Le ruban d'asphalte qu'ils suivaient traversait une épaisse forêt. Impossible de vérifier de visu s'ils allaient dans la bonne direction. Ils n'avaient d'autre choix que de se fier à leur sens de l'orientation. Quand enfin, ils croisèrent une route et qu'ils quittèrent le couvert des arbres, ils se retrouvèrent devant un haut mur percé d'un portail, au-delà duquel s'étirait une voie privée. Le portail était totalement défoncé. Une voiture avait enfoncé un des montants et abattu la grille. L'accident avait dû provoquer un incendie, car la pancarte qui devait indiquer à quoi conduisait l'allée était entièrement brûlée et noire de suie. Les restes calcinés de deux squelettes étaient encore visibles sur les sièges avant.

- Tu parles d'un accueil, dit Issei. Super engageant. C'est quoi, ça ? Les portes de l'enfer, ou quoi ?

- Non, si c'était l'enfer, il y aurait un chien à trois têtes à côté de la porte, répondit Trio.

- Ouais, et tu sais de quoi tu parles, marmonna Ebenezer.

- Qu'est-ce que tu dis ? répliqua Trio, visiblement pas très contente du commentaire.

- Rien, rien.

- Ah, je croyais ! Une personne plus sensible que moi aurait pu penser que tu faisais un commentaire suggérant que nous avions trois têtes...

- Je voulais pas vous blesser.

- T'inquiète. C'est la règle de trois, dit Trey.

- Oh, pitié, commence pas avec ça, coupa Trio.

- Cerbère, le chien à trois têtes, poursuivit Trey. Ou bien la Chimère, une tête de lion, une tête de serpent à la place de la queue et une tête de chèvre qui lui sort du dos. Ou encore les trois Furies, les trois Nornes, la Morrígan, Hécate. La Sainte Trinité. Fais ton choix. Tu voudrais qu'on soit quoi ?

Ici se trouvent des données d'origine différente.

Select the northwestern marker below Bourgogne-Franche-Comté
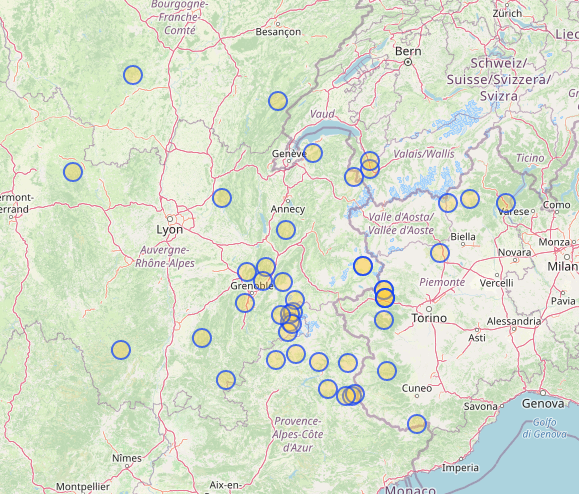This screenshot has width=579, height=494. (133, 75)
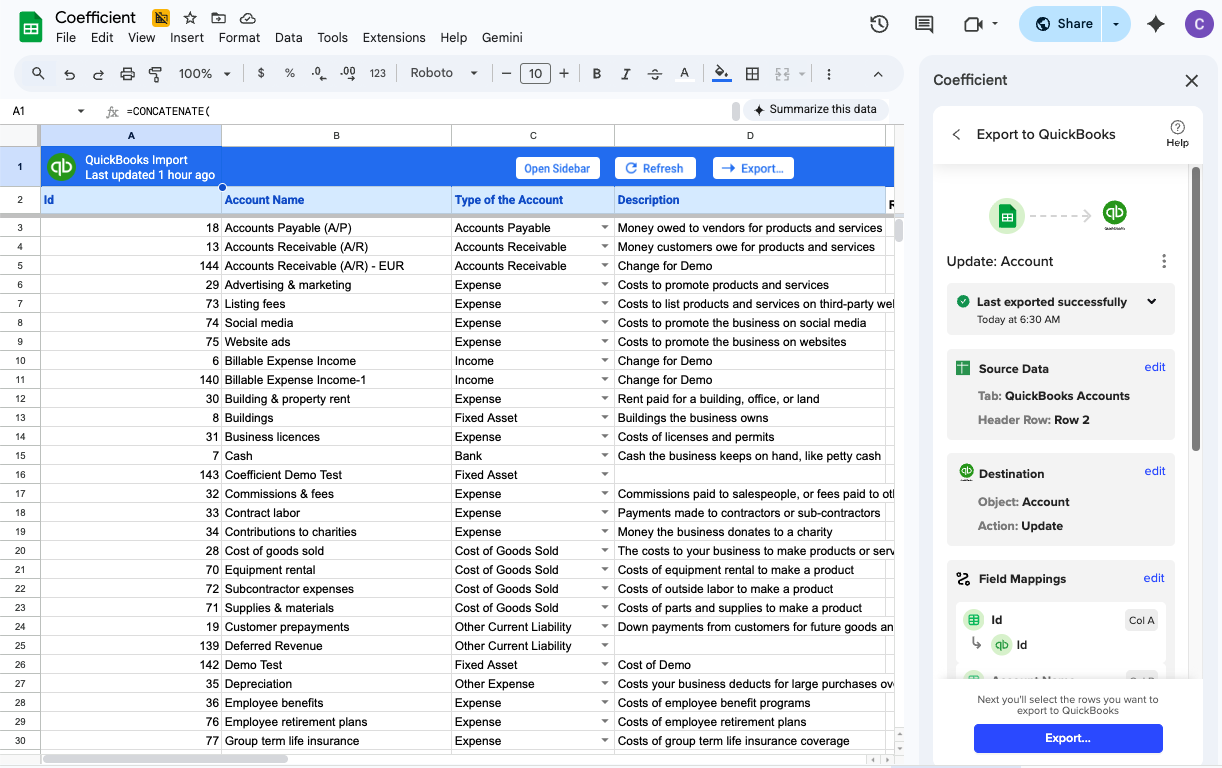Click the Gemini sparkle icon
The width and height of the screenshot is (1222, 768).
[1156, 24]
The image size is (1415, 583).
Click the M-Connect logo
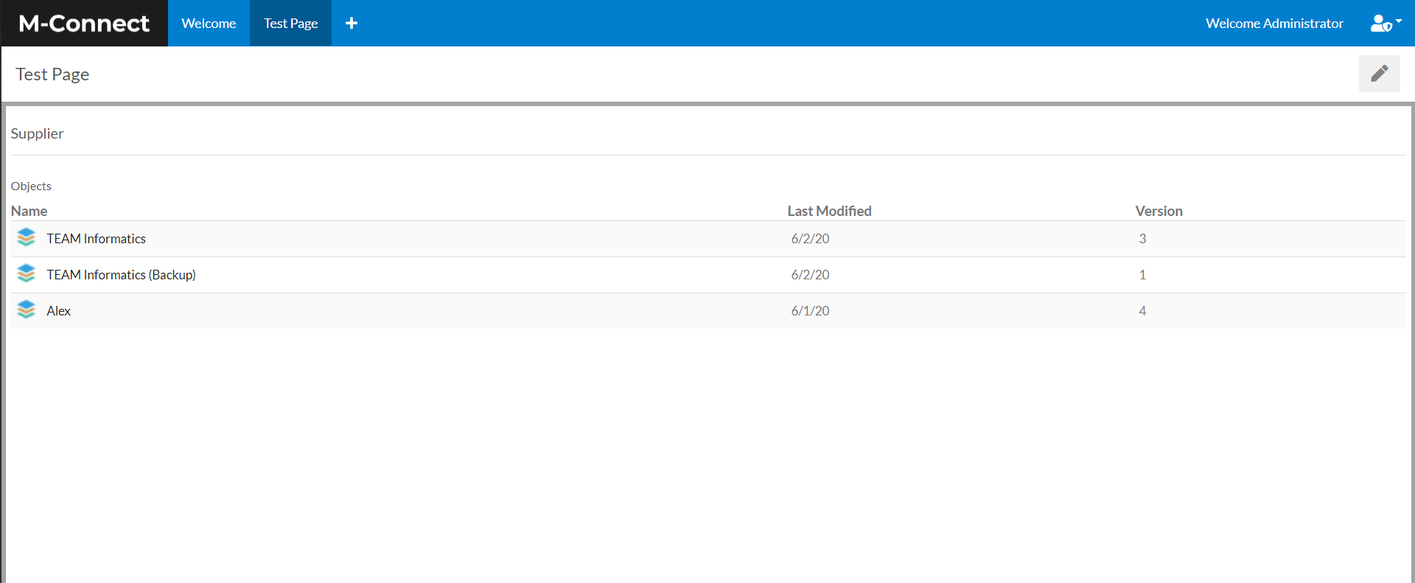click(84, 23)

- Je vois pas de quoi tu parles, répondit Ebenezer.

- Mon non plus, dit Lev. En attendant, je fais quoi ? J'y vais ou j'y vais pas ?

- Vas-y ! répondit Aone en tapant du poing sur le tableau de bord.

L'allée serpentait au milieu des arbres. Les herbes folles et les fleurs sauvages avaient tellement poussé qu'il ne restait plus qu'un étroit passage. Au bout de l'allée, se trouvait une vieille maison de maître, des cheminées de laquelle s'échappait de la fumée.

- Drôle d'enfer, dit Kanji, à moins que le diable qui habite ici ait demandé à son majordome de lui faire rôtir quelques pêcheurs pour le souper.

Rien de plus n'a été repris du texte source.